Clustering Analysis on Online Retail Sales Homework 3
Let’s revisit the online sales data. Here is the code to load data and some additional variables we created. Use the following code to start your work. Notice that there some additional variables:
- itemID = 4 digit code to identify the product sold
- l_date = current date to count number of days after the latest purchase (as of December 31, 2011)
- Recency = the average of number of days of latest purchase by item
- Frequency = the number of transactions by item
- Monetary = total amount of sales by item
- Exploring the data and answer the following questions (using “sales1” data)
- Find the best 5 items performed in terms of number of transaction and total amount sales.
- Let’s consider make a category variablesusing the unit price; 0-1.99, 2-9.99,10-99.99, and 100+
Find the total amount total number of transactions and total sales amount by the category.
- Find the bestselling item in terms of transactions and identify who (customer) bought the most and where (counties except UK) it was sold the most.
- Two Variable Clustering Analysis (Use the “item_summary” data)

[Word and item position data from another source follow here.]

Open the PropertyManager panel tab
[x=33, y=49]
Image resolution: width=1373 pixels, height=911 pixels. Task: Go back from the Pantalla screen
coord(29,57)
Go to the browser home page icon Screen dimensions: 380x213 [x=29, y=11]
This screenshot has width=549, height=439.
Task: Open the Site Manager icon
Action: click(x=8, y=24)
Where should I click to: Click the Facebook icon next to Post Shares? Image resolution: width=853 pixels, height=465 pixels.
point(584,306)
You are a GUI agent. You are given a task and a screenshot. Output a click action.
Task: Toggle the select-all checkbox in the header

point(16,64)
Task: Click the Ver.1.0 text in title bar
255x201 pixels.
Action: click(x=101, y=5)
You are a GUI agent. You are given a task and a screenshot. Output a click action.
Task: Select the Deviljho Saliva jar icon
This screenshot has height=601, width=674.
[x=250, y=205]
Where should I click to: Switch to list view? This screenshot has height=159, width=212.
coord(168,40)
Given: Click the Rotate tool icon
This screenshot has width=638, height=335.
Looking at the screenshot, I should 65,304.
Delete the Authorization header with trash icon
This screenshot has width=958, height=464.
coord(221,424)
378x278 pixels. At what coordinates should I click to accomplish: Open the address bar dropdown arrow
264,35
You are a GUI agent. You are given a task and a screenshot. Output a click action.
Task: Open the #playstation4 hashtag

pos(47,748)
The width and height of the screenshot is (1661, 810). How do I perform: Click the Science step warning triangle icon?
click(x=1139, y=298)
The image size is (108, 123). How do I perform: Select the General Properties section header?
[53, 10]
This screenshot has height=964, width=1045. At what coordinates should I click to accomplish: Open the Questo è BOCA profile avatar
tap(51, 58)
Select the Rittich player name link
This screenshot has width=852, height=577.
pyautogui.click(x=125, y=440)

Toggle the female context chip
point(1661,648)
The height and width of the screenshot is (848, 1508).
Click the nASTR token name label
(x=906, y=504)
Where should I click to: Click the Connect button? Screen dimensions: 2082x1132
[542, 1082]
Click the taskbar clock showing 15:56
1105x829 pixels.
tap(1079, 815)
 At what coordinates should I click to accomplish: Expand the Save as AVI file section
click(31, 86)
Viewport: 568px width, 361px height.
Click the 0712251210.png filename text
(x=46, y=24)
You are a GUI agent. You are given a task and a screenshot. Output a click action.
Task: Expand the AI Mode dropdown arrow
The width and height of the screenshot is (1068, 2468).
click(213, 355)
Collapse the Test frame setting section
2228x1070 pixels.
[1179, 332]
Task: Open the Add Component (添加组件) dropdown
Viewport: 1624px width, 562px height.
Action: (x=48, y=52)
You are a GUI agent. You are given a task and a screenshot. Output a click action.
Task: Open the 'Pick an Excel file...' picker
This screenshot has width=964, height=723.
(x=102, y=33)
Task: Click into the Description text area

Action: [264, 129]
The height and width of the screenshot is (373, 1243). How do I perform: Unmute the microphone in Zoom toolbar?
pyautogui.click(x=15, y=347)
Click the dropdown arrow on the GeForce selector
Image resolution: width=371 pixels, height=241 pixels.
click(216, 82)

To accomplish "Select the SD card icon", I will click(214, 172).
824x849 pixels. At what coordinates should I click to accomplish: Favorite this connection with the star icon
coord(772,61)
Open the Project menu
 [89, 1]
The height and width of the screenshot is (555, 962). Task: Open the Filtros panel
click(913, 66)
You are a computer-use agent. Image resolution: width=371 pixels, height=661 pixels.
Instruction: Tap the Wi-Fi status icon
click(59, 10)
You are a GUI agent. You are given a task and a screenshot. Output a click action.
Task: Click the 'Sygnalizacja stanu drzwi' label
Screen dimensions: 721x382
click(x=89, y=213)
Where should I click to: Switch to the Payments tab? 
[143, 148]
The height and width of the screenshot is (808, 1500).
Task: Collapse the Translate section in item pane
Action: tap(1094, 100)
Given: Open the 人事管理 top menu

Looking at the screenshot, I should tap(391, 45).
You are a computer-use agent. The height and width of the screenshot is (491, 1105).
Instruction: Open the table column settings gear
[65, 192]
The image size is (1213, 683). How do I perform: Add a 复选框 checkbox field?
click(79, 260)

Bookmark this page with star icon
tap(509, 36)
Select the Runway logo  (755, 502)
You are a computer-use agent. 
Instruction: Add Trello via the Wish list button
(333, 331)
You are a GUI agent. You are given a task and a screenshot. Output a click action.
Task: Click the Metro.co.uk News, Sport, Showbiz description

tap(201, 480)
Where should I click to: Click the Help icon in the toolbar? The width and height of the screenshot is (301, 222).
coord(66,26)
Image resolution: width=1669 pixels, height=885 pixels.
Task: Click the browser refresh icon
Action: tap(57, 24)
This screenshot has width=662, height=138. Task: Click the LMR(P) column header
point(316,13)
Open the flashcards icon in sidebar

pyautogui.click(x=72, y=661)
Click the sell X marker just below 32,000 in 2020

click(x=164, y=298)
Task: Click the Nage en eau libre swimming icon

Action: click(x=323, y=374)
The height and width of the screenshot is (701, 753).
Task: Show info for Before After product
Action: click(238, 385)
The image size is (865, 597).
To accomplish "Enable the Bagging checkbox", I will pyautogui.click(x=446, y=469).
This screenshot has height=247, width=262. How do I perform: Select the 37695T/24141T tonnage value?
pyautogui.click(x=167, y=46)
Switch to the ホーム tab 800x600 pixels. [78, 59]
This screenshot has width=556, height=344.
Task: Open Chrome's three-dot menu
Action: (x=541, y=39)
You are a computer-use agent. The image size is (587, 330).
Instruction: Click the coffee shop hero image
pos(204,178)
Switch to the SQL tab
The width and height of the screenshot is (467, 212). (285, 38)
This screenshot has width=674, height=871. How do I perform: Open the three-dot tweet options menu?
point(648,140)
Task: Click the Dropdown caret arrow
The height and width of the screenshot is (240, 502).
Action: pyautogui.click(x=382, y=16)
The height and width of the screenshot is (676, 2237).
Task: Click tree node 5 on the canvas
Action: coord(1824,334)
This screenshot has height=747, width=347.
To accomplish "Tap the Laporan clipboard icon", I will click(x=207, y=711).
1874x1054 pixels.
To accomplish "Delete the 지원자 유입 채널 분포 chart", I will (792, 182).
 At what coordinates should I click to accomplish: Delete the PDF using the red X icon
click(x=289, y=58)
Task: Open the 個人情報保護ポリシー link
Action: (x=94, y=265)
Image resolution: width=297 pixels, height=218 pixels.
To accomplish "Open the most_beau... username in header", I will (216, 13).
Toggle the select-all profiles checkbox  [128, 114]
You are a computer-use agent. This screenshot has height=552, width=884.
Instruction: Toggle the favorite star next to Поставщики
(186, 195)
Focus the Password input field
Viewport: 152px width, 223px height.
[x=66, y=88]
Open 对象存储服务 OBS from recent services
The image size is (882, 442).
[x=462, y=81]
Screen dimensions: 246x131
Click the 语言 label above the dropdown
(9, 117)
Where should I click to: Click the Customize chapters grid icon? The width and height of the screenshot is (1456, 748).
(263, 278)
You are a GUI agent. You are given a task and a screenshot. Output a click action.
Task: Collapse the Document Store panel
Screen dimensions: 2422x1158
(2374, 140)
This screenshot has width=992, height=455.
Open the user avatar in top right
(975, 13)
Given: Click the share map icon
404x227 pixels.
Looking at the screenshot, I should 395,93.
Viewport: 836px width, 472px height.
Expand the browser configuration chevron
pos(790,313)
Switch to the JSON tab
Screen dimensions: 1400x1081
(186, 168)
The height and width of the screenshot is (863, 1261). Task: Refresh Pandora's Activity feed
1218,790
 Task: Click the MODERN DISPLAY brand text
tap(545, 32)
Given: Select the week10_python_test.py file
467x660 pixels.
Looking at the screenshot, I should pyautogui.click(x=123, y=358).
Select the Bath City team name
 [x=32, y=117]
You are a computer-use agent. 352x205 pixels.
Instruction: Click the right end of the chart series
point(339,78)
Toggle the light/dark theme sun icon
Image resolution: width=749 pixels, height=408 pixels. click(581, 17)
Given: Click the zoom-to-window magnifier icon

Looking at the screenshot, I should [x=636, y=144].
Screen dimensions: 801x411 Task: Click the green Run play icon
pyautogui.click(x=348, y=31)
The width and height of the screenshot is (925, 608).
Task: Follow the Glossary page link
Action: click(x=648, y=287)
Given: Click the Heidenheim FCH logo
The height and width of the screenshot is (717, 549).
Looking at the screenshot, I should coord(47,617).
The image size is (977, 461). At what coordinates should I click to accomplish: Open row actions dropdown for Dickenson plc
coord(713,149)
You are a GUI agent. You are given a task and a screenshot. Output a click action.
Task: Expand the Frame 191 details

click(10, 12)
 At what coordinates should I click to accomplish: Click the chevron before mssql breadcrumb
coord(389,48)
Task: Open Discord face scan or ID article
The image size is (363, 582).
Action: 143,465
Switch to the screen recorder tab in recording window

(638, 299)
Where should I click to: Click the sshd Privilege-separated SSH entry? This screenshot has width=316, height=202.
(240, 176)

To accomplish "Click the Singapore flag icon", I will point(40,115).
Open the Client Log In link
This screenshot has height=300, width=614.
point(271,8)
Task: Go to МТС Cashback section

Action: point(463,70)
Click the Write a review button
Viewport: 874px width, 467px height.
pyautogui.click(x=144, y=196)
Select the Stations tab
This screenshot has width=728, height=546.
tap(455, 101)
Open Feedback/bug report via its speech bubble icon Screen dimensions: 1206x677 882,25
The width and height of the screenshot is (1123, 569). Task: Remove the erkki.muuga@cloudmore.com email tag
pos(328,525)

Let’s find the best way to classify the item using two variables, frequency and monetary. Use the clustering method to find the best suitable clusters. (Need to show all the results from SAS and explain how you come up with the number of clusters and describe why you prefer the one you chose)
Minimum Required work:
- Potential issues on outliers or problem of the data
- Show the best number of clusters using various setting of clusters
- Use graphs to illustrate the different clusters
- Name each group using the summary statistics by cluster
- Three Variable Clustering Analysis (Use the “item_summary” data)
Let’s find the best way to classify the item using three variables; recency, frequency and monetary. Use the clustering method to find the best suitable clusters. (Need to show all the results from SAS and explain how you come up with the number of clusters and describe why you prefer the one you chose)
Minimum Required work:
- Potential issues on outliers or problem of the data
- Show the best number of clusters using various setting of clusters
- Use graphs to illustrate the different clusters
- Name each group using the summary statistics by cluster
- Let’s compare the two and three variable clustering analysis you did in 2. and 3. As a final product on the clustering analysis, answer the following business questions using the clusters:
- The most important group to maximize the sales.
- The most important group to maintain the volumes of transactions.
- Possible promotions to increase sales for each group (creative ideas not from data)
- All questions need to be type with appropriate graphs and tables from SAS in a PDF file.
- Submit your SAS code as a separate file.